The math on Make is reasonable. Each scenario run uses roughly 6-8 operations (Slack trigger + Text Parser + List Users + Iterator + Set Variable + Create Task + Slack confirmation = 7 modules). At 200 task-tagged messages per month, that's 1,400 operations. Make's Core plan ($9/month) includes 10,000 operations, so you'd spend $9/month total until you hit roughly 1,400 messages/month. Zapier's equivalent — a multi-step Zap with a Formatter step — would run on the Professional plan at $49/month minimum for the same volume. That's $480/year difference for the same outcome.

Tradeoffs

Zapier is faster to set up if your message format is dead simple — no regex, just a keyword trigger and fixed field mapping. It'll take 15 minutes vs Make's 45. n8n gives you more control: you can write a JavaScript node to handle any message format without regex limitations, and it's free to self-host, but you're maintaining infrastructure. Power Automate has a native Wrike connector and deep Microsoft 365 integration — if your team uses Teams instead of Slack, Power Automate is the obvious pick, not Make. Pipedream lets you write the full extraction logic in Node.js with access to the raw Slack event payload, which is better if your message formats are inconsistent across teams. Make wins here specifically because the visual Text Parser + Iterator combo handles the structured-but-informal Slack message format without code, at a price that doesn't require justification to finance.

Three things you'll hit after going live. First: Wrike's 'duration required with due date' rule is not documented prominently — you'll create tasks with blank due dates and spend 20 minutes debugging before finding it. Always map dates.duration: 1 alongside any due date. Second: Slack's Watch Messages webhook occasionally delivers messages out of order during high-traffic periods, which can cause Make to process a reply before the original task message. This is rare but adds noise to your Wrike project — add a 5-second delay module before the Create Task step if you're seeing phantom duplicates. Third: Make's Text Parser regex engine doesn't support lookaheads. If your team's message convention evolves to something more complex (e.g., optional priority flags), you'll hit the regex ceiling fast and need to switch to a Code module or restructure the extraction logic.

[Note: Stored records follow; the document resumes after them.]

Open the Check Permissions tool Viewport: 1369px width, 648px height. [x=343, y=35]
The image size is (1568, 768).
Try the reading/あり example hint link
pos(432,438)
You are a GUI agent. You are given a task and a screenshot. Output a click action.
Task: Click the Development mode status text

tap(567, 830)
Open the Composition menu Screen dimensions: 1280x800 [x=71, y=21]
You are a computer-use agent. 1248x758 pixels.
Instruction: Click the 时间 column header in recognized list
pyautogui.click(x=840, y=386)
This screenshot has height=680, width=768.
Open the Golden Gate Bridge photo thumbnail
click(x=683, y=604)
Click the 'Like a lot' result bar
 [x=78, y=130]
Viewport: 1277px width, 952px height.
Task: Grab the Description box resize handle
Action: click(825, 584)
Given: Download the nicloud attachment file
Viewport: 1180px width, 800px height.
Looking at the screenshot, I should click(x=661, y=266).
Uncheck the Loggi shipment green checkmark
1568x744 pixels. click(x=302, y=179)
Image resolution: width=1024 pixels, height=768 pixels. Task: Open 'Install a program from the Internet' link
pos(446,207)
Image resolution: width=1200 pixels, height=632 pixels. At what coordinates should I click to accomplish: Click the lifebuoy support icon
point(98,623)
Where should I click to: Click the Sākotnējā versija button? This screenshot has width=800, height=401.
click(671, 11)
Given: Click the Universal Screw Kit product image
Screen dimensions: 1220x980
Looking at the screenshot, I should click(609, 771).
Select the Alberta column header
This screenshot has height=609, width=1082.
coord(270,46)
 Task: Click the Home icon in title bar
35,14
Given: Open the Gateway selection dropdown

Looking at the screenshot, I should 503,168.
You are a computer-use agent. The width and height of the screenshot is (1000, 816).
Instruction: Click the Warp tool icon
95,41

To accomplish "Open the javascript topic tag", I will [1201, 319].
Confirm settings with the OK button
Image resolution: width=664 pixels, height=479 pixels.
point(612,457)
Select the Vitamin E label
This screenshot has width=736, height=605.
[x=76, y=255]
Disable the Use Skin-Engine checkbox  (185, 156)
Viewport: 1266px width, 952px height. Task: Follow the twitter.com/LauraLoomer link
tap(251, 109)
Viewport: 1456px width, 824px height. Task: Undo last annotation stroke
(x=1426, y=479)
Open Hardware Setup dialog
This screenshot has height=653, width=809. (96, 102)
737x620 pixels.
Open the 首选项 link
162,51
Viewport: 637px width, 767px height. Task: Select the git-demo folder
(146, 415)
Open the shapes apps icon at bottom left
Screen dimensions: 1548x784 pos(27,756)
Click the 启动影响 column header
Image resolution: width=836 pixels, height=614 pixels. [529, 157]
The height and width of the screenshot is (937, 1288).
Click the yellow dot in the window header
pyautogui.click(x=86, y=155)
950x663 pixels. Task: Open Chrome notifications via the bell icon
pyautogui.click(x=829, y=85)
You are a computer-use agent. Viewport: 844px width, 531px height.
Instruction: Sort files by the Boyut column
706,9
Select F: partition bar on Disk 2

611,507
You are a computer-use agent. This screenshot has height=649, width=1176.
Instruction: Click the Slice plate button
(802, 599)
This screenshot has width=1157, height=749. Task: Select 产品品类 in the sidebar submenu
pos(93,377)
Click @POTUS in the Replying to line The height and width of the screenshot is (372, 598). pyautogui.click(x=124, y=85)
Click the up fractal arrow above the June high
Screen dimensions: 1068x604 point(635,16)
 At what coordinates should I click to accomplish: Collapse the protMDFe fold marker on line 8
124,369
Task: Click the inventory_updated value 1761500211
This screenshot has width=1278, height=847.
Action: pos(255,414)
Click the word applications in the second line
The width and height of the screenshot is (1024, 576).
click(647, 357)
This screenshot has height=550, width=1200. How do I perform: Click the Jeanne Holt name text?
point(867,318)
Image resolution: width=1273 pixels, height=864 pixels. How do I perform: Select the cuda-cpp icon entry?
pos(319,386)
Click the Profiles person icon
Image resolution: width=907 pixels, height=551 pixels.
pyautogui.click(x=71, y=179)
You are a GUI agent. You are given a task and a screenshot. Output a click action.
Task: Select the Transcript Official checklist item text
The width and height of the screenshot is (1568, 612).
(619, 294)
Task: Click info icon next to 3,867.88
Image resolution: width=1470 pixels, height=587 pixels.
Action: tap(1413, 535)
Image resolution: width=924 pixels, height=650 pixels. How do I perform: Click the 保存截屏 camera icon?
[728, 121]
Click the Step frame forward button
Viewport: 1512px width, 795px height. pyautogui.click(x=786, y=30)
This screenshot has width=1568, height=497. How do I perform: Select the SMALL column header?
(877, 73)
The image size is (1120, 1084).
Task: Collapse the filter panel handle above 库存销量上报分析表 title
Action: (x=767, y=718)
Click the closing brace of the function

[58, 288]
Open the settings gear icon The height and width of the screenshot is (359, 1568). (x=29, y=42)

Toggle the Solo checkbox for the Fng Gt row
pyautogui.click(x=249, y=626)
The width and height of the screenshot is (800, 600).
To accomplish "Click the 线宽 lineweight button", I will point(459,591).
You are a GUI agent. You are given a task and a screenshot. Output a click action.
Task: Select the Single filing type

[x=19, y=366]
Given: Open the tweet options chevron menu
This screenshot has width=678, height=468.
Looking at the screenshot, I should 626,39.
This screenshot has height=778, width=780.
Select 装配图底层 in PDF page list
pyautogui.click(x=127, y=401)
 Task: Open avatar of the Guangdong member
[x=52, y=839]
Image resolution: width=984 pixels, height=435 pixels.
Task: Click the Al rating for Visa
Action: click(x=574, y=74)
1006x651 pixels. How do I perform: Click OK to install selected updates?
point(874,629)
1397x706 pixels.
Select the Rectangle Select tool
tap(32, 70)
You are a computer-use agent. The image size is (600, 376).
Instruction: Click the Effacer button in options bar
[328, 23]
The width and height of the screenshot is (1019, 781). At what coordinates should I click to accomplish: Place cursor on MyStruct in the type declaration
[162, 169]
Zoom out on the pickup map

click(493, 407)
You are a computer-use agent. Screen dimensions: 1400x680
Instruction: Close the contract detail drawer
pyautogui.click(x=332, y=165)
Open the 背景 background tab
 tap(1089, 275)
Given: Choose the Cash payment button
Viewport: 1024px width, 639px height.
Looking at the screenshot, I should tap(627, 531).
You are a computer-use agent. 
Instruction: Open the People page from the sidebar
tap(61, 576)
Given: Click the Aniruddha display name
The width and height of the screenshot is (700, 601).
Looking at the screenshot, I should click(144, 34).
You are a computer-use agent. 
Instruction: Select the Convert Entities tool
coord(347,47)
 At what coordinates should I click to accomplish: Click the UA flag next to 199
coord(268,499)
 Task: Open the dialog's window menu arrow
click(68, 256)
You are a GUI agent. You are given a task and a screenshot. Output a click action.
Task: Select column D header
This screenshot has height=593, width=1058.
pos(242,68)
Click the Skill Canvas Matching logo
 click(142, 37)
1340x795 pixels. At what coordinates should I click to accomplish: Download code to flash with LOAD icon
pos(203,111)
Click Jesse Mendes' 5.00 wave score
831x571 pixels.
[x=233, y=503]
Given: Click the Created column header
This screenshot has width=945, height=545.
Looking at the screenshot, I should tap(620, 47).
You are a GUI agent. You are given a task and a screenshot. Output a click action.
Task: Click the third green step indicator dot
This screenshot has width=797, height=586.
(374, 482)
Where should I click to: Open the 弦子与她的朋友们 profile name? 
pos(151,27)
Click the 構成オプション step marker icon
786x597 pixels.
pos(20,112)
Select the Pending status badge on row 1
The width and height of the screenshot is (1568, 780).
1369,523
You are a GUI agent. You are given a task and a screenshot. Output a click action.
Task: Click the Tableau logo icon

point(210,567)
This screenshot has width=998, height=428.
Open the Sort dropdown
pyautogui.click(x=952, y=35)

Ideas for what to build next

  • Sync Wrike task status back to SlackBuild a second Make scenario that watches for Wrike task status changes (e.g., Active → Completed) and posts an update back to the original Slack channel. This closes the loop so teammates know when work is done without checking Wrike manually.
  • Add a Wrike custom field for Slack message sourceCreate a custom field in Wrike called 'Slack Source URL' and map the Slack message permalink to it. This lets your team filter all Wrike tasks that originated from Slack and measure how many action items from meetings actually get captured.
  • Route tasks to different Wrike projects based on channelAdd a Router module after the Text Parser that branches based on which Slack channel fired the trigger. Tasks from #design go to the Design Sprint project, tasks from #engineering go to the Dev Backlog. One scenario handles all channels instead of duplicating setups.